Heat transfer characteristics of an impinging swirling inverse diffusion butane/air flame jet

Abstract

This paper presents an experimental study to explore the feasibility of utilizing a swirling inverse diffusion flame (IDF) jet for impingement heating. The investigation concentrates on the impinging flame structure and impingement heat transfer. The effects of air swirling, the air jet Reynolds number, Rea, the global equivalence ratio, Φ, and the non-dimensional burner-to-plate distance, H/da, on the impinging flame shape and impingement heat transfer are investigated experimentally. The Experiments show that introduction of air swirling can either enhance or reduce the heat transfer rate depending on operating condition.
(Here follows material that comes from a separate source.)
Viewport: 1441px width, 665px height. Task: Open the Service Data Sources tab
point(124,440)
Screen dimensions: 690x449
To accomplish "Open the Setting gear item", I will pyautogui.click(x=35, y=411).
Under-swirling produces no evident heat transfer enhancement due to insufficient air/fuel mixing, while over-swirling reduces heat transfer rate because of the dilution of the entrained cold ambient air. Heat transfer enhancement is achieved with the appropriate level of air swirling when the complete combustion occurs in the inner reaction zone around a stoichiometric condition. The investigation shows that the impinging inverse flame jet with an appropriate level of air swirling possesses the advantages of both premixed and diffusion flame jets with blue appearance, ultra-low NOx emission, high flame temperature, good self-stabilization capability, and enhanced heat transfer rate. Therefore, it is a desirable option for impingement heating applications.